0
$\begingroup$

Let's consider definition of reduced modules and torsion modules:

A reduced module $C$ is defined by the property that $\mathrm{Hom}(A,C)=0$ for every divisible module $A$.

(see for example A Foundation of Torsion Theory for Modules Over Geeneral Rings by Hattori)

I can not find any example about reduced module in this sense.

Please help me find some. I really appreciate your ideas!

  • 0
    All caps is considered to be "shouting"; please don't use it.2012-03-01

3 Answers 3

1

Let $M$ be any module.

If $\{N_i\}_{i\in I}$ is a family of divisible submodules of $M$ (that is, each $N_i$ is a submodule of $M$, and each $N_i$ is divisible), then $N=\langle N_i\rangle$ is also a divisible submodule of $M$: it is a submodulee, and given $n_1+\cdots+n_k\in N$, with $n_j\in N_{i_j}$, and $r\in R$, there exist $m_j\in N_{i_j}$ such that $rm_j = n_j$, and then $r(m_1+\cdots + m_k) = n_1+\cdots + n_k$.

Therefore, if $M$ is any module, then it has a largest divisible submodule (namely, the submodule generated by all divisible submodules; note that the trivial submodule is divisible, so this collection is not empty). Call it $M_d$.

Claim 1. The only divisible submodule of $M/M_d$ is the trivial submodule. that is, $(M/M_d)_d = \{0\}$.

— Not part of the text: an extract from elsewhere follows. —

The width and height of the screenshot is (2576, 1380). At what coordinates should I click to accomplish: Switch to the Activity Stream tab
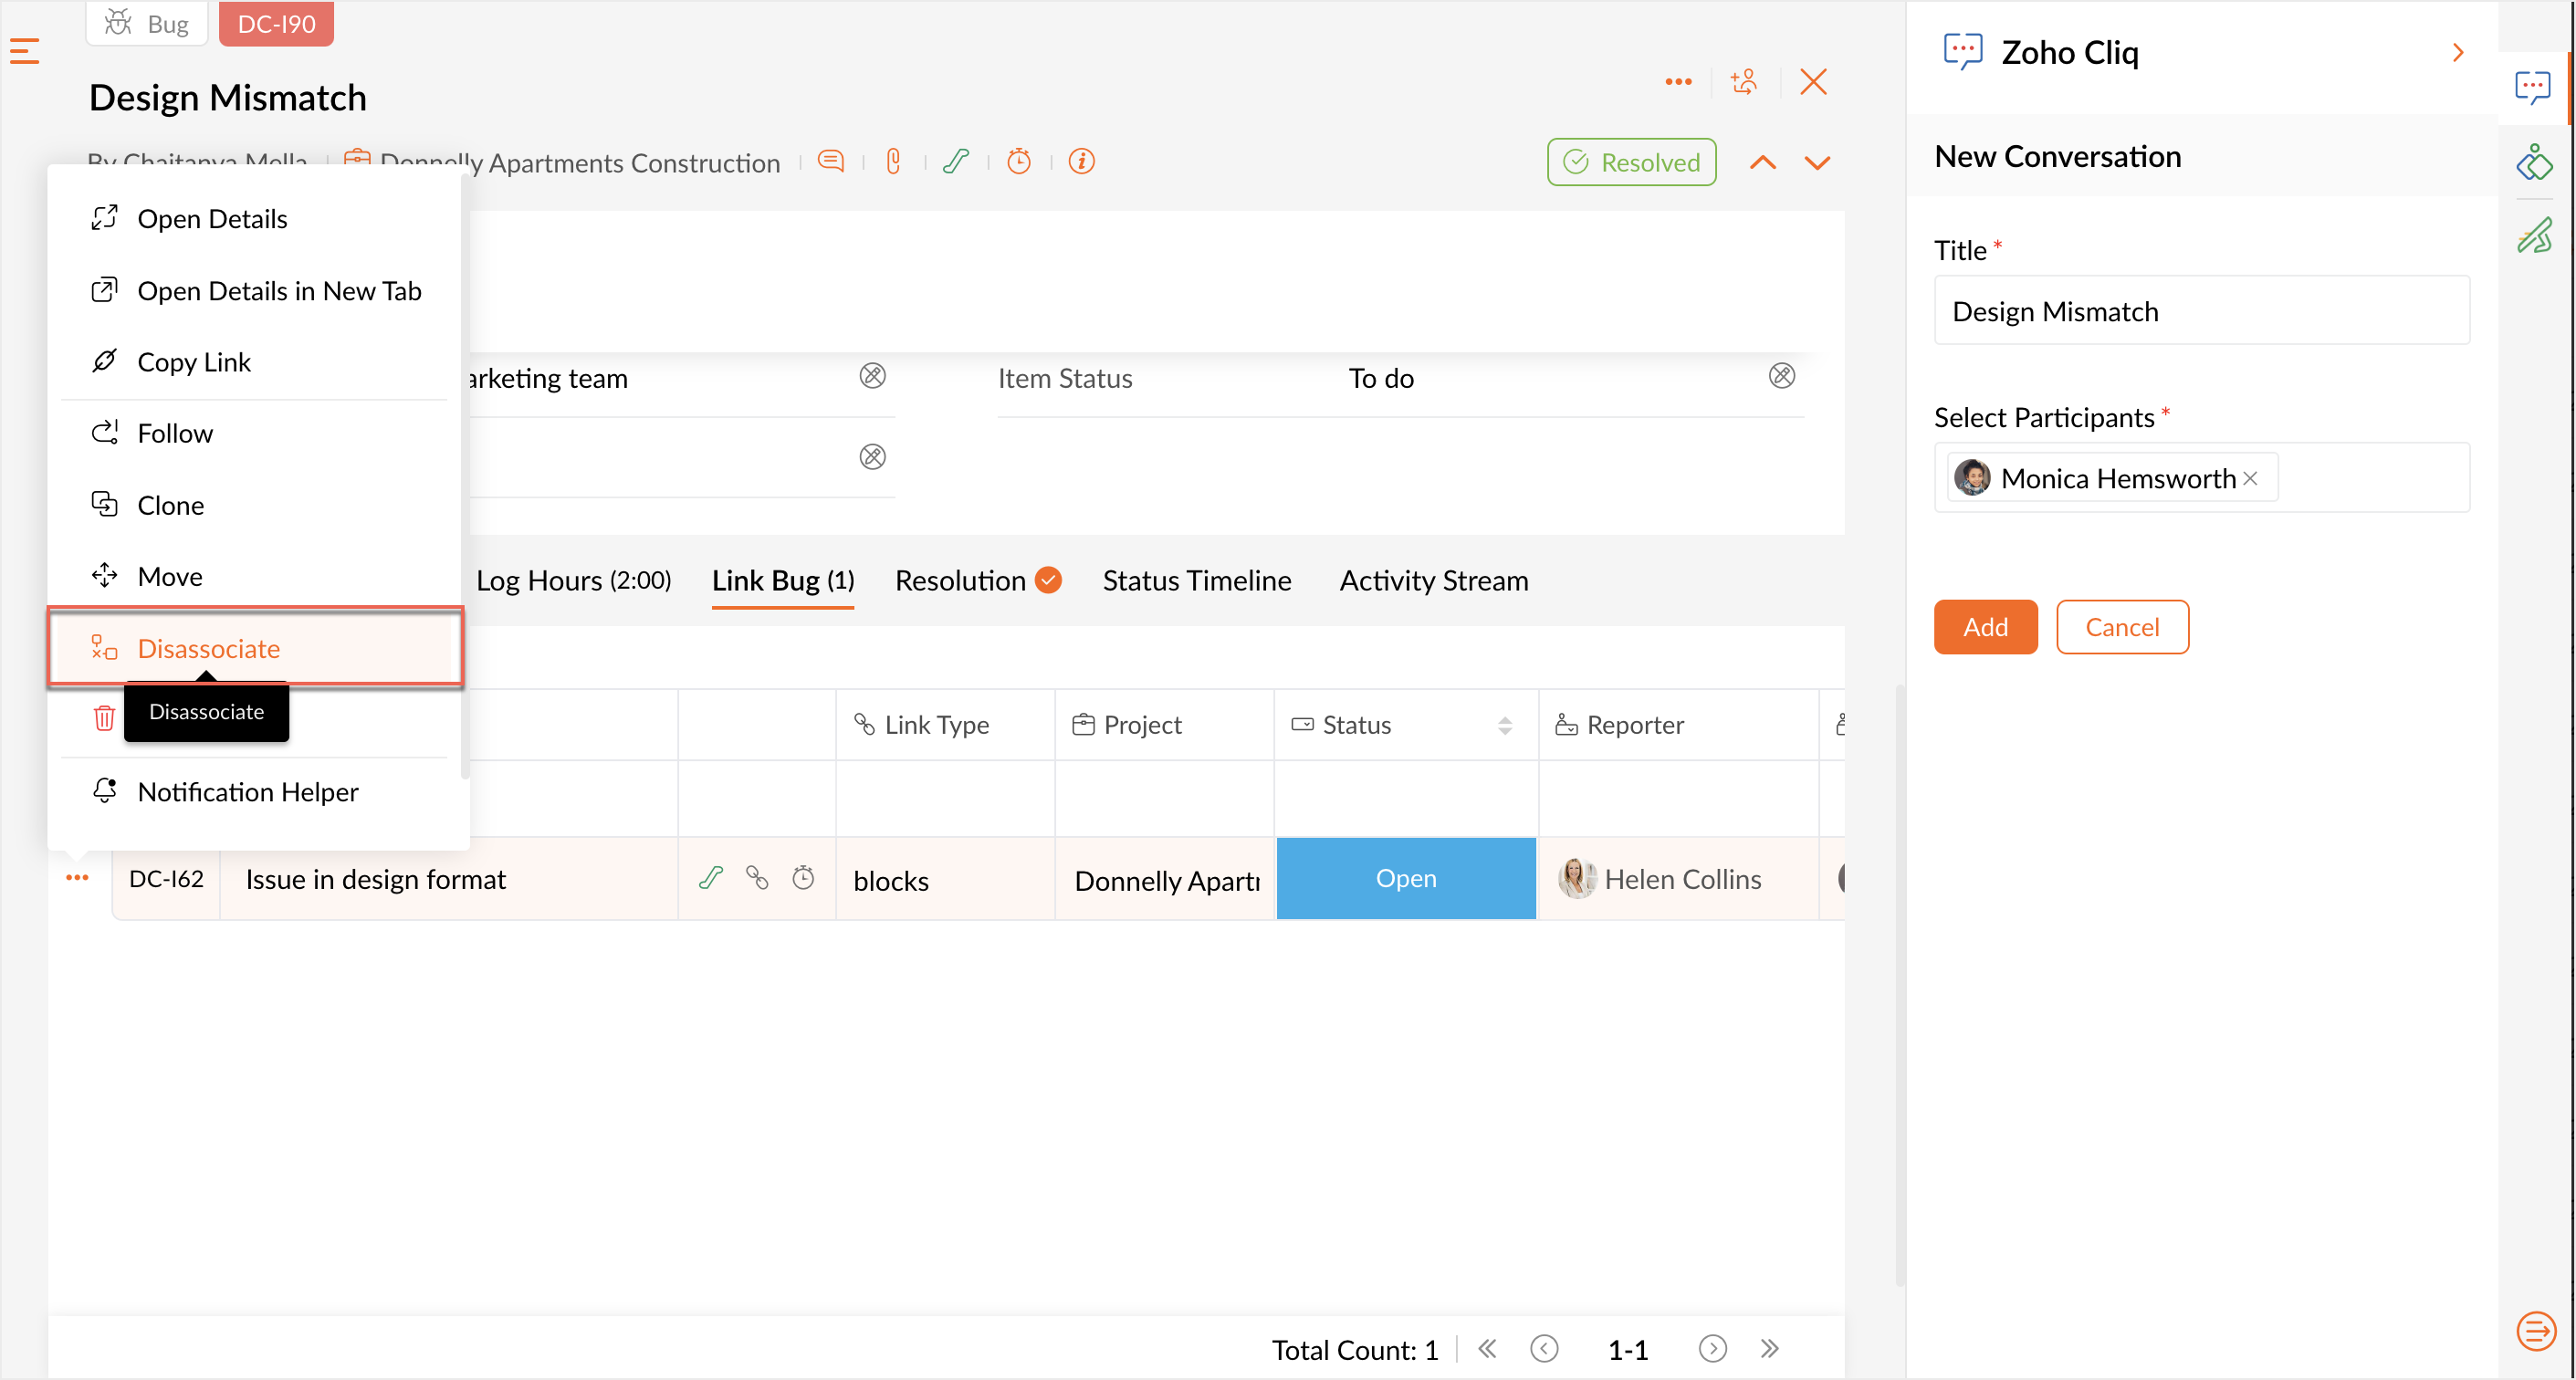coord(1433,580)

Proof. Let $K$ be a submodule of $M$ that contains $M_d$ such that $K/M_d$ is divisible; let $k\in K$, and let $r\in R$. Then there exists $u+M_d$ such that $r(u+M_d) = (k+M_d)$, so $k = ru+x$ for some $x\in M_d$, with $u\in K$. Since $M_d$ is divisible, there exists $v\in M_d$ (hence in $K$) such that $rv= x$. Thus, $k=r(u+v)$, and $u+v\in K$. Hence $K$ is a divisible submodule of $M$, so $K\subseteq M_d\subseteq K$. That is, $K/M_d$ is the trivial submodule.

Claim 2. $M/M_d$ is reduced.

Proof. Let $A$ be a divisible module, and let $\varphi\colon A\to M/M_d$ be a module homomorphism. Since $\varphi(A)$ is divisible (a quotient of a divisible module is divisible), then by Claim 1 $\varphi(A)=\{0+M_d\}$. Thus, $\varphi$ is the trivial map. Hence, $M/M_d$ is divisible.

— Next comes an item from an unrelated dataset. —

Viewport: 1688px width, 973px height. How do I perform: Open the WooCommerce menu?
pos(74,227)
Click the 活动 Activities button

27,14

This gives you lots of nontrivial reduced modules: just pick any module $M$ that is not divisible, and consider $M/M_d$

0

How about letting the ring be $R=\mathbb Z$ and $C=\mathbb Z$? I claim $\mathbb Z$ is reduced. Suppose $0\neq\varphi\in Hom(A,C)$ where $A$ is divisible. If $\varphi(a)=k$, then $\varphi(-a)=-k$, so I can assume some positive value is achieved by $\varphi$. Let $n$ be the smallest positive integer in the image of $\varphi$. Then $\varphi(a)=n$, and also $2\varphi(a/2)=n$. Thus $0<\varphi(a/2), which is a contradiction.

0

Jim and Arturo have given you everything you need to see this through. Let me take a slightly different tack. If there is a nonzero $f:A \rightarrow C$, with $A$ divisible, then the image of $f$, which is isomorphic to $A/ker(f)$, is a nonzero divisible subgroup of $C$ (as Arturo pointed out, homomorphic images of divisibles are divisible). This is not hard to show, and you probably already have. In any event, if $C$ is reduced, then $Hom(A,C)$ must be zero. To show the converse, prove that $C$ divisible implies $Hom(A,C)$ is not zero for some divisible module $A$. For this, take $A = C$ and $f$ the identity map on $C$. As Jim points out, $\mathbb{Z}$ is not divisible. The subgroups of $\mathbb{Z}$ are the cyclic subgroups generated by nonnegative integers $a$. Can such a subroup be divisible? If so, the equation $nx = a$ has a solution in $$ for every nonzero integer $n$. But this cannot happen; try $a = 3$ and $n = 2$, or, in general, take $n$ relatively prime to $a$ so that the rational number $a/n$ is not an integer. Put everything together and you have that $Hom(A, \mathbb{Z}) = 0$ for every divisible group $A$. Arturo has given you a nice way to extend things to modules over a general ring $R$. In this context, the usual interpretation of the "divisibility equation" $nx = a$ is that $n$ is a regular element of the ring $R$, so that an $R$-module $A$ is divisible if and only if $nA = A$ for all regular $n$ in $R$.